"China - S.America" & "S.America - Europe" Corridors See a Strong Rally for Carriers
With carriers having bled a record amount of money in 2016, there is really only one way the market can go in 2017. Last year saw record low prices. We would think that the market couldn't get any worse and that it just has to recover this year. However, it's not that simple. We still have to question everything. When looking at 2 weeks post Chinese New Year (CNY) 2016 (week starting February 22), we saw an average drop of about 29% on the China Main ports-North Europe main ports corridor for a 40’ container. This year, 2 weeks post CNY (week starting February 13) though still a drop, that same corridor (40’ container) saw only an average drop of 11%.
Ending this week we see market average prices at USD1761 (Feb 23) for the corridor.
On the trans-Pacific looking at China Main ports - North America West Coast ports, 2 weeks post CNY 2016 (week starting February 22), we saw an average drop of about 13% for a 40’ container. This year, 2 weeks post CNY (week starting February 13) though still a drop, that same corridor (40’ container) saw only an average drop of 11%.
However, we should note that despite the decline this year, the prices today are still at a higher level than this same time in 2016.
China Main Ports - North American West Coast Ports | 40’ Container
February 23, 2017 = USD1937 (market average price)
February 23, 2016 = USD1336 (market average price)
Container Rates Could Reach 2014 Price Levels
If we look at the average prices Post CNY from 2014-2017, it's clear that this year's ocean freight prices are inching up to 2015 prices. What's more interesting is that if, and that is a big IF, the market remains as healthy for suppliers, container rates can possibly reach 2014 levels.
[Data from Xeneta platform - Click to enlarge]
NOTE: Markers designate Chinese New Year Start
The average rate on the market average price in 2014 for a 40’ container on China Main – North Europe was USD2504. Today, we so far see the average rate of the market average price at so far USD1974. If this trend continues, the 2015 gap will definitely be covered and we could potentially see the market nearing 2014 prices. But, remember, this is all up for grabs, but never say "never".
We reported a couple of weeks ago that some carriers were pulling capacity to keep the market at a higher level once the lunar holiday concluded. This could be indeed one of the many "smarter" mechanisms they are using to make sure things don't plummet like it did last year. Although, you can argue that carriers have done this every year.
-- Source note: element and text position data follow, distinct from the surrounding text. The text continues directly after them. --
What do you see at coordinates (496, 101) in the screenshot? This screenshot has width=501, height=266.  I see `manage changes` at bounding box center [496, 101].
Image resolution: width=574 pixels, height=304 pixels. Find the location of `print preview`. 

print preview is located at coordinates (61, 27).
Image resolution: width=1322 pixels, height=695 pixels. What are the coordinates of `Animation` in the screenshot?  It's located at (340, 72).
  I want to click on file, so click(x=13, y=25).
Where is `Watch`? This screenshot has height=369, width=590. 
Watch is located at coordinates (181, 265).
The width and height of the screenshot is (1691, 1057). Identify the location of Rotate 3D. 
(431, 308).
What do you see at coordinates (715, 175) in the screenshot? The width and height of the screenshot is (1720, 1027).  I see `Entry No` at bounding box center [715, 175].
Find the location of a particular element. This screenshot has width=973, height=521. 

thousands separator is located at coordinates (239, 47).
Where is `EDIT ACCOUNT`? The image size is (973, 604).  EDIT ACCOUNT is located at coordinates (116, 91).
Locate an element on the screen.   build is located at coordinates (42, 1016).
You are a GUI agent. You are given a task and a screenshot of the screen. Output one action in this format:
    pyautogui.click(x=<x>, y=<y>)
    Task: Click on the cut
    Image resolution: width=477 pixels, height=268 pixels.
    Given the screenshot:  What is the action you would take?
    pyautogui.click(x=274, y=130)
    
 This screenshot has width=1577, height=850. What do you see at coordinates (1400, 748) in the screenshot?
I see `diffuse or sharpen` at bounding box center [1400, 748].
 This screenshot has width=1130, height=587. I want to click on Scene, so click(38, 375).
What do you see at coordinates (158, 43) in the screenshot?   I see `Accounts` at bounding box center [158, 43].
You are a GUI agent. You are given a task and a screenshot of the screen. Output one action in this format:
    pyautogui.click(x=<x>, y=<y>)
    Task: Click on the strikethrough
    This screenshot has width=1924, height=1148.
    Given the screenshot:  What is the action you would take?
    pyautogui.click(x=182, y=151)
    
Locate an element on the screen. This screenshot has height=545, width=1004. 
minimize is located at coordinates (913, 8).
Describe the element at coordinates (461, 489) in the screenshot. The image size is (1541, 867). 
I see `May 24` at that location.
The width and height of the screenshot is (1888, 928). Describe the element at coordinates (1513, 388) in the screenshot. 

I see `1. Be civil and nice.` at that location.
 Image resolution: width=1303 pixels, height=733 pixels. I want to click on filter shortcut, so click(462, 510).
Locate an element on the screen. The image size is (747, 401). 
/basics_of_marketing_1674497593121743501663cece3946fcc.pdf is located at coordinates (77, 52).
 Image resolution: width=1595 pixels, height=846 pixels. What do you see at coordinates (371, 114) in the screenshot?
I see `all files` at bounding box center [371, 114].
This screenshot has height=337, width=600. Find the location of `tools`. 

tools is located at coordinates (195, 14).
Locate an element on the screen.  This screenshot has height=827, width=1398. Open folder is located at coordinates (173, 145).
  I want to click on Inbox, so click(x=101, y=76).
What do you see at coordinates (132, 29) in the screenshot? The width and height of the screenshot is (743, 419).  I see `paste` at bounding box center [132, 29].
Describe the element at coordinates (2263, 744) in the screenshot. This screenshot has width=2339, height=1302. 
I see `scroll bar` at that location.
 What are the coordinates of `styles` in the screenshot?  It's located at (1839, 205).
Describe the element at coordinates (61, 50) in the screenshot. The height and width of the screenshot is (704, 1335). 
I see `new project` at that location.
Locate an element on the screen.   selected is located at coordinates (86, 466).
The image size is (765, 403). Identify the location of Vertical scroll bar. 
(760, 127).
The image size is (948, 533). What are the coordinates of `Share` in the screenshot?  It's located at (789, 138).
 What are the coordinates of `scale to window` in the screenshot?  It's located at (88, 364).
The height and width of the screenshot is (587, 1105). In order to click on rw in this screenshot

China to South America a Strong Rally
With a majority of the focus on the Asia – Europe and trans-Pacific corridors, the true winner so far has been slightly forgotten. The China to South America corridor has recovered amazingly in 2017 with an increase of approximately 200% year on year.
China Main ports – South America ports | 40’ container
February 23, 2017 = USD 1963 (market average price)
February 23, 2016 = USD 632 (market average price)
A market low price of USD50 was recorded in the Xeneta platform for the corridor (40’) on Feb 23, 2016.
The market average price increase of 200% is a solid foundation for carriers to begin cutting their losses in this corridor and start the move to positive numbers. This is by far the best market for shipping carriers to make money instead of handing away money.
In all honesty, the past 12+ months saw shipping lines subsidizing their customers (BCOs) to move their cargo, which led to subsidies to consumers allowing BCOs to either pocket the money or push the savings down to the end consumer.
South America - Europe | Room to Dominate
Maersk’s acquisition of Hamburg Süd will give them a 70% market share mainly on reefers on the South America to Europe corridor. This is good news for Maersk as they very well will control the majority of that market and will have the upper hand in contract negotiations. It perhaps is not that good news for shippers.
Long-Term Contracts Pulling the Market Up
Europe negotiations were postponed by many companies last year in an attempt to see what the effects of Chinese New Year would be. As many of these contracts are being concluded, we see a substantial increase in long-term contract rates (Asia - Europe) when compared to the same cycle last year.
American companies are entering negotiations in the spring and summer months. All eyes should be on May and beyond as the ocean freight contracts signed last year at low prices will be expiring giving the carriers the upper hand when new contracts come into play. This will undoubtedly keep pulling the market up as it is anticipated that the higher contracts being seen on the Asia-Europe corridor will apply for the trans-Pacific as well.
Overcapacity Unsolved & Daring Liners Can Pounce
I can't stress enough that although 2017's ocean freight rates have all the signs that they are improving, we can never be too sure. Overcapacity is still an issue that hasn't been dealt with 100% even though there are a record number of ships being scrapped.
We should also be on the look out for any new or daring liners who want to make a play in the market, and by doing so may drop prices to gain market share. All eyes should be on the near future contract negotiations because if any liner starts agreeing low long-term contract prices now, that would be a catalyst to pull down the spot market as well. Then, it could all start all over again and we may relive 2016.